Temporary Assistant Chief Constable Gary Thompson awarded certificates and badges to some of Gloucestershire Constabulary’s first cohort of volunteer Hate Crime Champions today.
Last week, over 80 people from across the Force, including police staff and warranted officers, together with attendees from partner agencies, participated in four days of training in Cheltenham to become Hate Crime Champions.
Organising the recruitment and training for the Champions was one of the first tasks for Hate Crime Co-ordinator PC Steph Lawrence. She is based at Barton Street, Gloucester and works with other partners and community groups to raise awareness of hate crime.

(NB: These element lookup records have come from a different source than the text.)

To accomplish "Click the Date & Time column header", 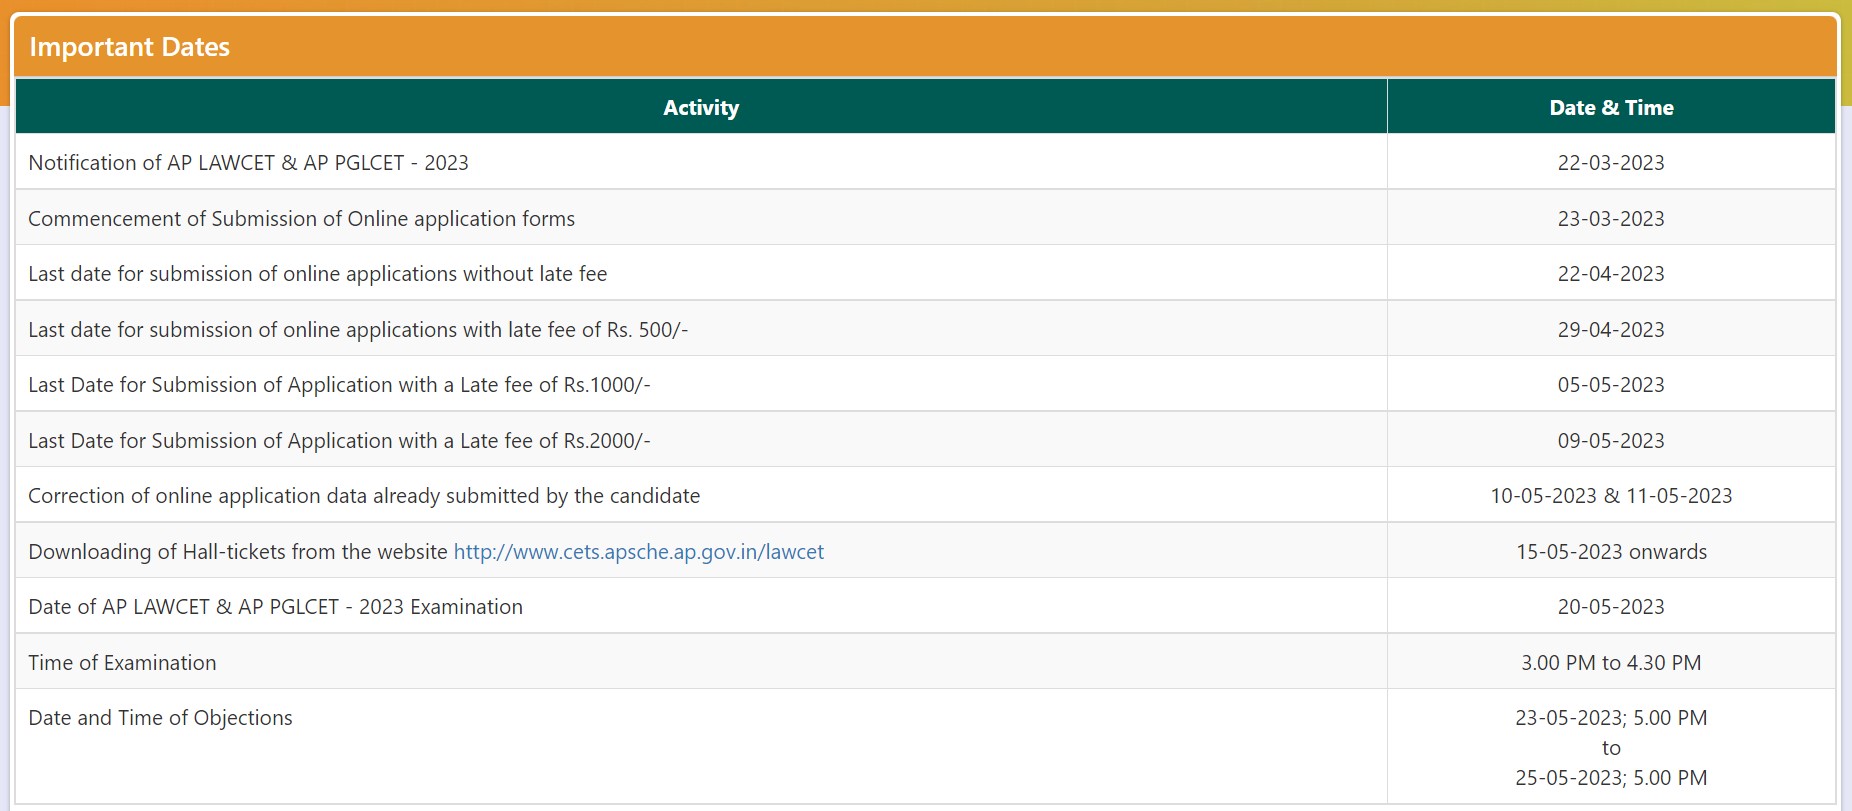I will [x=1610, y=108].
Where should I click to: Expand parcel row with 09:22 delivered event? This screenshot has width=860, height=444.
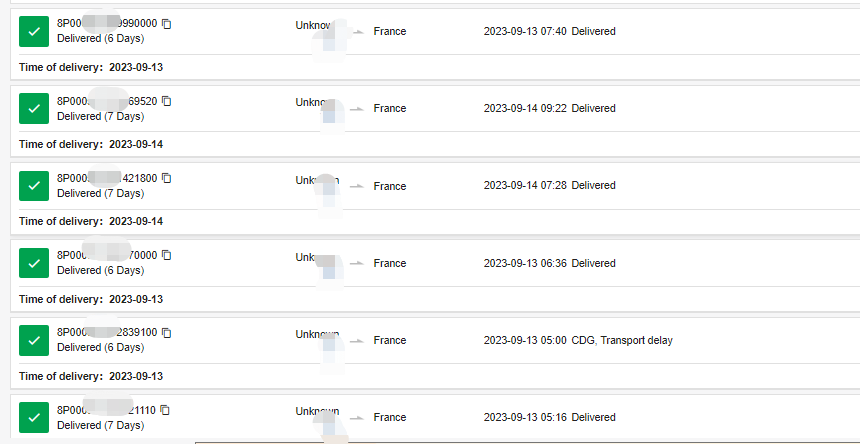549,108
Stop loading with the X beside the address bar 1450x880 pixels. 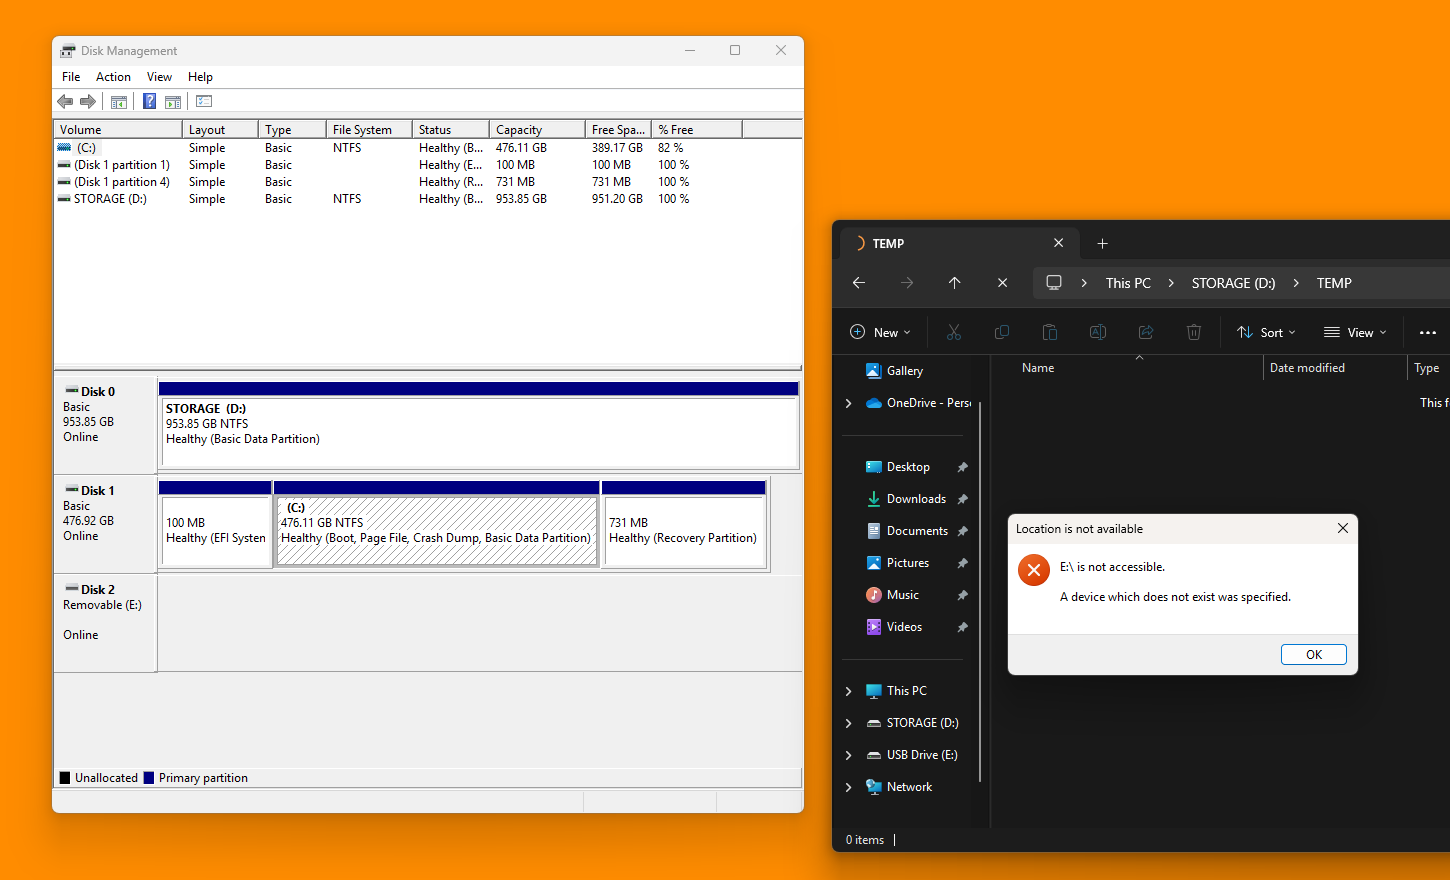[1002, 283]
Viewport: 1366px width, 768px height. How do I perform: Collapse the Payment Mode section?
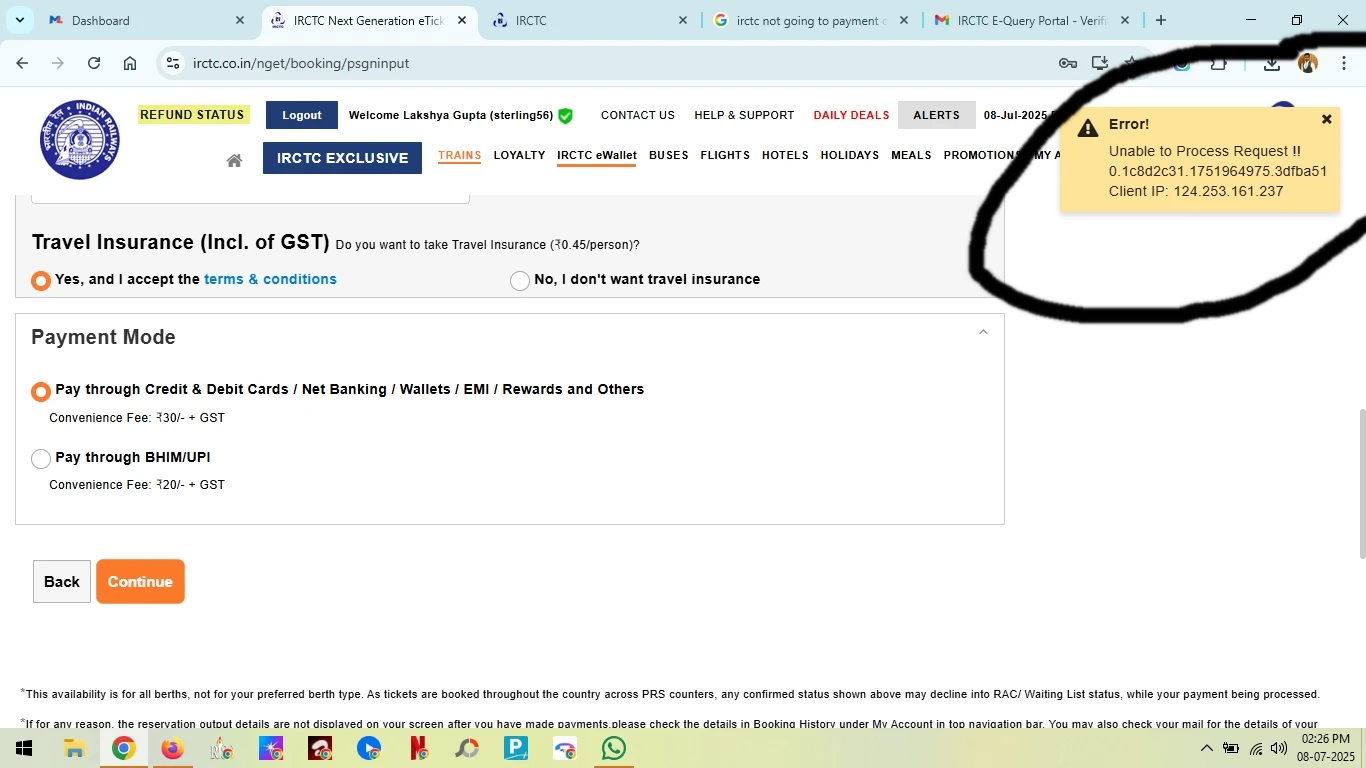(982, 333)
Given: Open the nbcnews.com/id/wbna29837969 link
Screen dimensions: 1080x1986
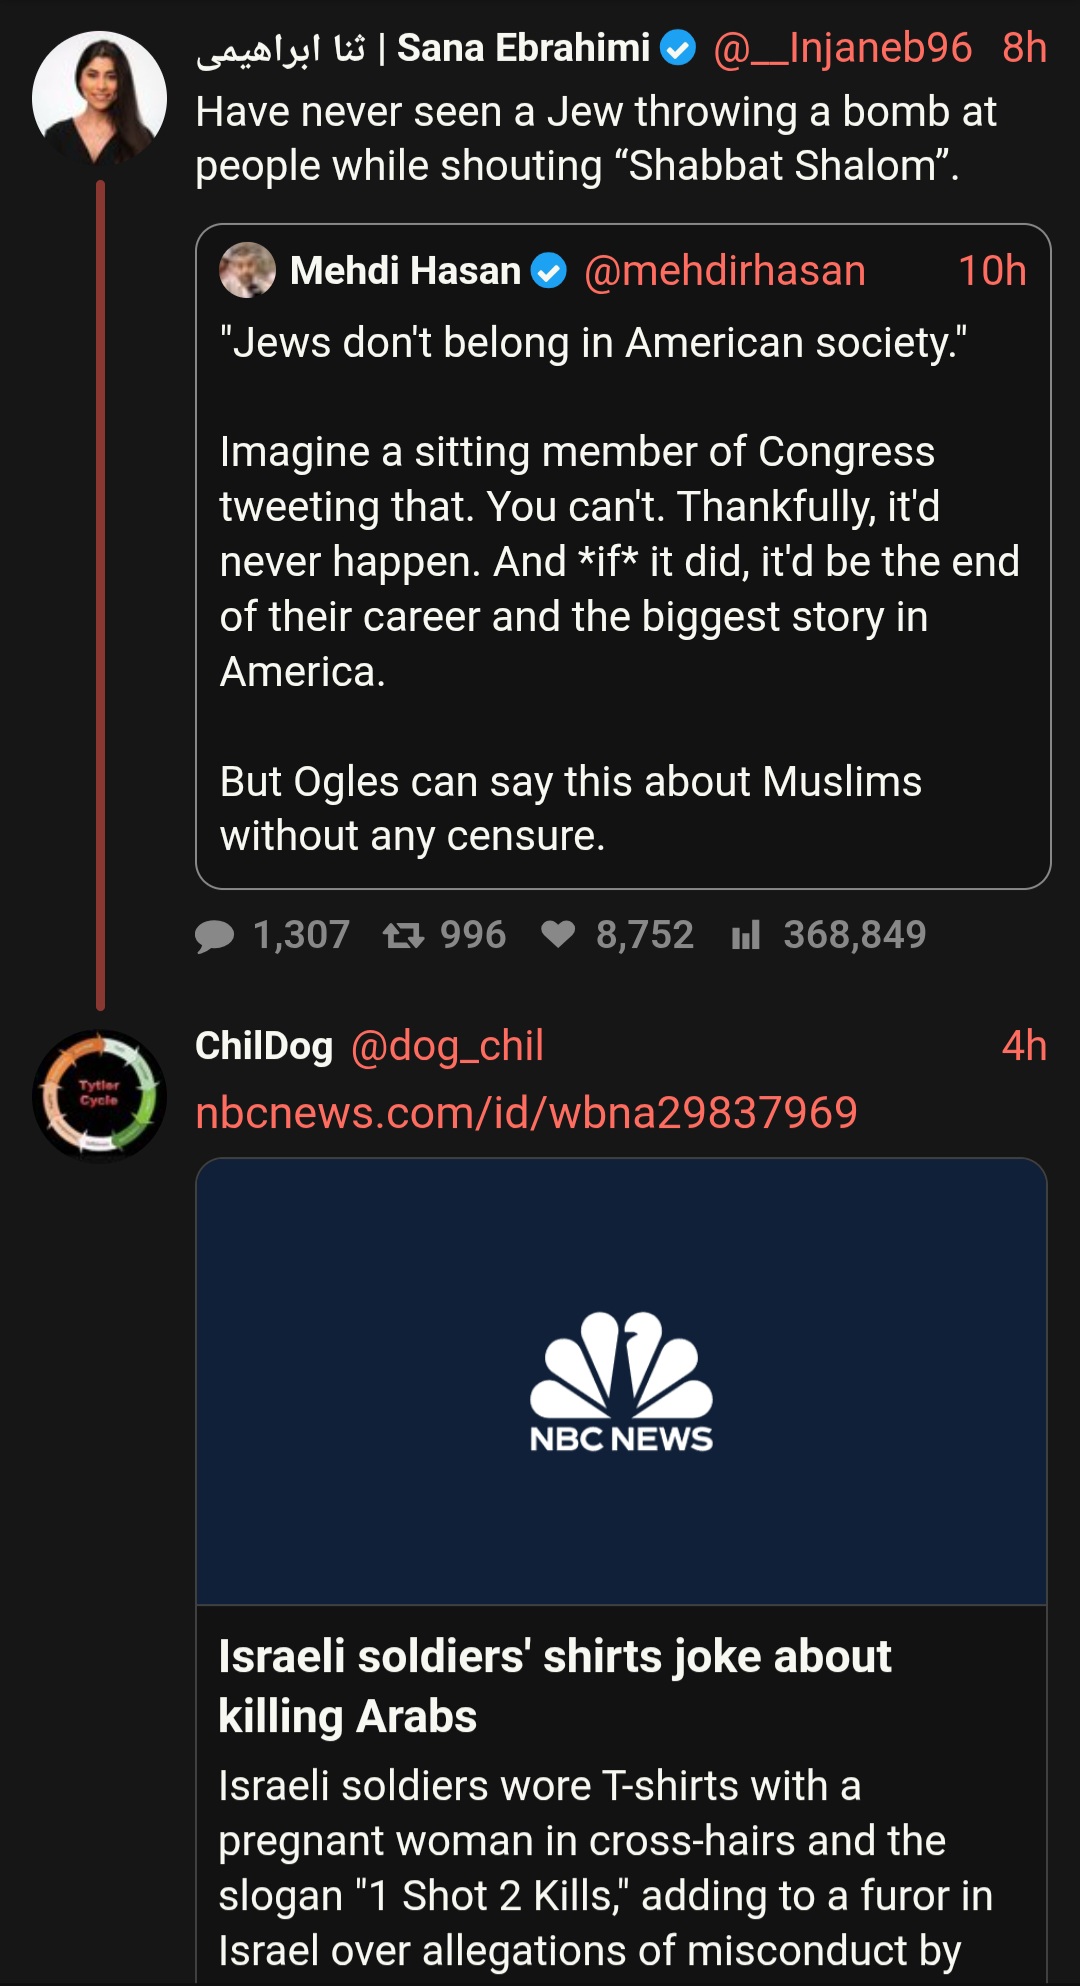Looking at the screenshot, I should coord(526,1113).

PC Lawrence said: “I’m so proud of this first group of trainees who worked very hard last week under the tutorship of the University of Leicestershire’s Dr Stevie Jade Hardy, an expert in hate crime studies. They’ve volunteered to take on this role on top of their existing duties which shows the level of commitment and dedication among police staff and officers. However, we mustn’t forget, this is a multi-agency approach. Only by working with our partner agencies and the community can we provide the best service to the public.”
PCSO Julie Lewis said she volunteered to train to become a Gloucestershire Constabulary Hate Crime Champion because “I am committed to supporting the more vulnerable members of our community”. This was echoed by PCSO Hamid Charafi saying, “I’m a liaison officer for ethnic minority groups in Cheltenham and my aim is to empower these groups and give them confidence to come forward when they hear of incidents of hate crime.” Local Policing Constable Hannah Searle said she took part in the training “because I wear hearing aids and, as someone with a disability, I understand the very real pain that victims of hate crime can feel and I want to help put a stop to it.”
Robin Agascar from GayGlos said, “As a member of the public working against hate crime in our communities for many years, I want to say what a great initiative this is by Gloucestershire Constabulary. It’s a great step forward and very welcome - thank you.”
What is hate crime? Hate crime and hate incidents are those where people are hostilely targeted because of their race or ethnicity, religion or belief, sexual orientation or trans-identity. There can be ‘hidden’ victims also, including those from travelling communities or asylum seekers. Older people and the homeless may also be victims of hostility too.
The goals of the Gloucestershire Constabulary’s Hate Crime Strategy Group, led by Chief Inspector Neil Smith, are:
- Prevent hate crime and hate incidents through education and raising awareness.
- Increase reporting levels and ensure victims feel able to report incidents with confidence.
- Accurately record and monitor incidents of hate crime. Local and national data will be widely available to inform communities and develop services.
- Give victims access to a range of support and resolutions, including third party reporting routes, a county hate crime co-ordinator, hate crime champions, police hate crime co-ordinator and victim lead offender resolutions.
Chief Inspector Smith said, “We need to make these actions and behaviours unacceptable within our communities. To do this we are taking a variety of approaches and working with organisations across all sectors and community groups to raise awareness, take action and support victims.”